▸ **Your task**: If the records below hold pictures, omit them, and print exactly the lines from the first line through the line containing "470x232 pixels.", inclusive.

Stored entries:
============
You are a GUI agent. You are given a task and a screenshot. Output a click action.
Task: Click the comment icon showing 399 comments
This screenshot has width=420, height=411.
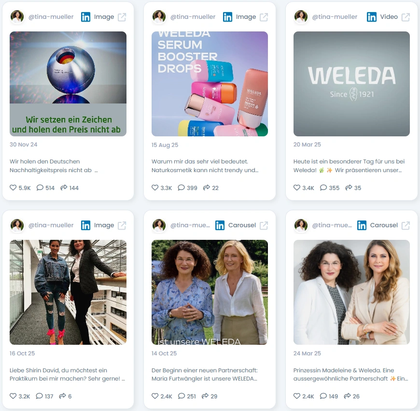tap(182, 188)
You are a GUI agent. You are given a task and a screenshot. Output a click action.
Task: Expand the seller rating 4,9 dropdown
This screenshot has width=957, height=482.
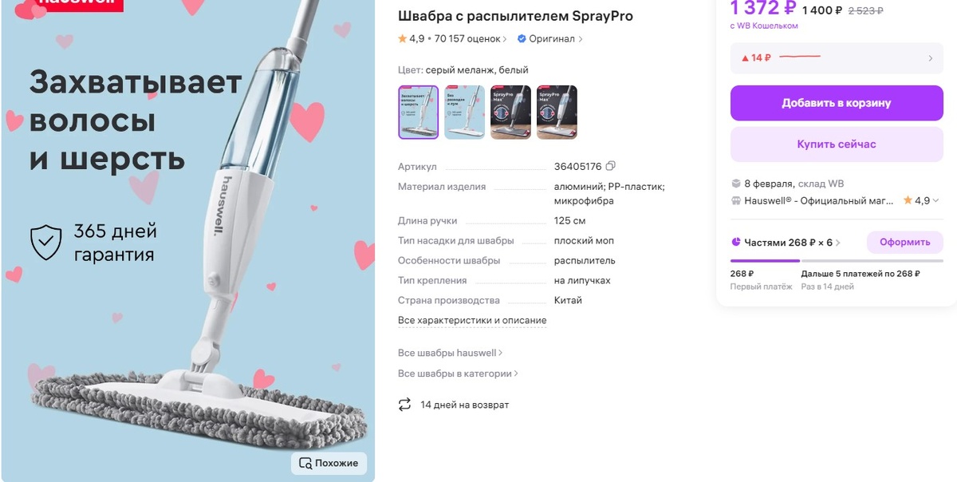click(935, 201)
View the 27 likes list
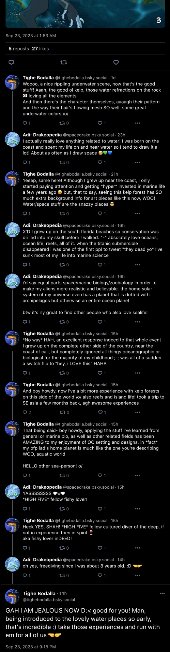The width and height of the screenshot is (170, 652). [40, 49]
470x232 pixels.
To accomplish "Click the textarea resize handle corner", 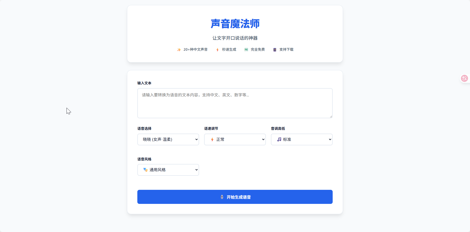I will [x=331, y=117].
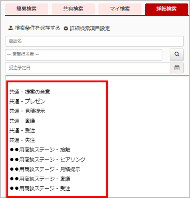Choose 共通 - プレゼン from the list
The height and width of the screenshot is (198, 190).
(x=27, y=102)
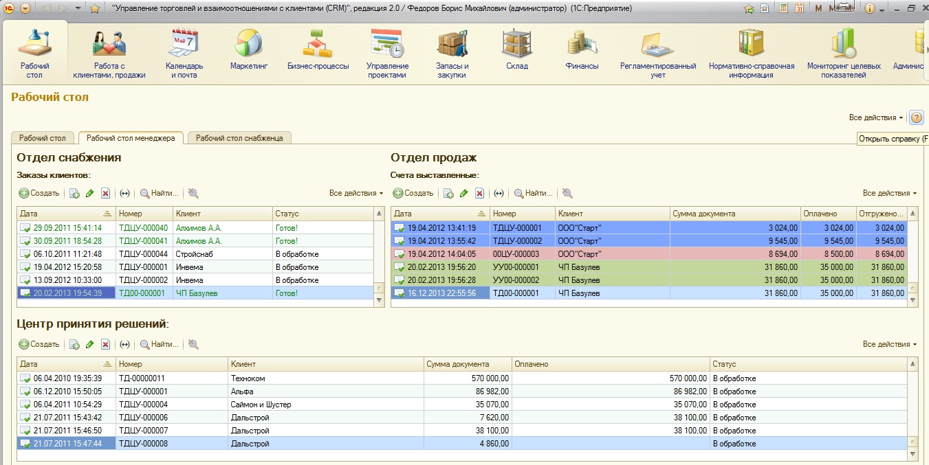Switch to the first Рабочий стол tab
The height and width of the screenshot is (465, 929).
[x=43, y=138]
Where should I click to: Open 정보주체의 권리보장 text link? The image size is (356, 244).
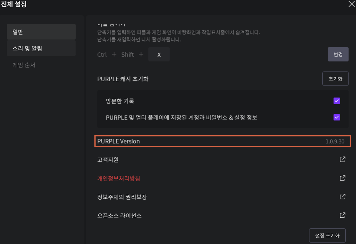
============
▸ **Answer to this problem**:
You are a GUI agent. You are given a task and a screenshot. Output a click action.
Task: Click the comment icon showing 399 comments
This screenshot has width=420, height=411.
tap(182, 188)
You are a GUI agent. You are given a task and a screenshot. Output a click action.
Task: Expand the seller rating 4,9 dropdown
This screenshot has width=957, height=482.
click(935, 201)
View the 27 likes list
The width and height of the screenshot is (170, 652). [40, 49]
470x232 pixels.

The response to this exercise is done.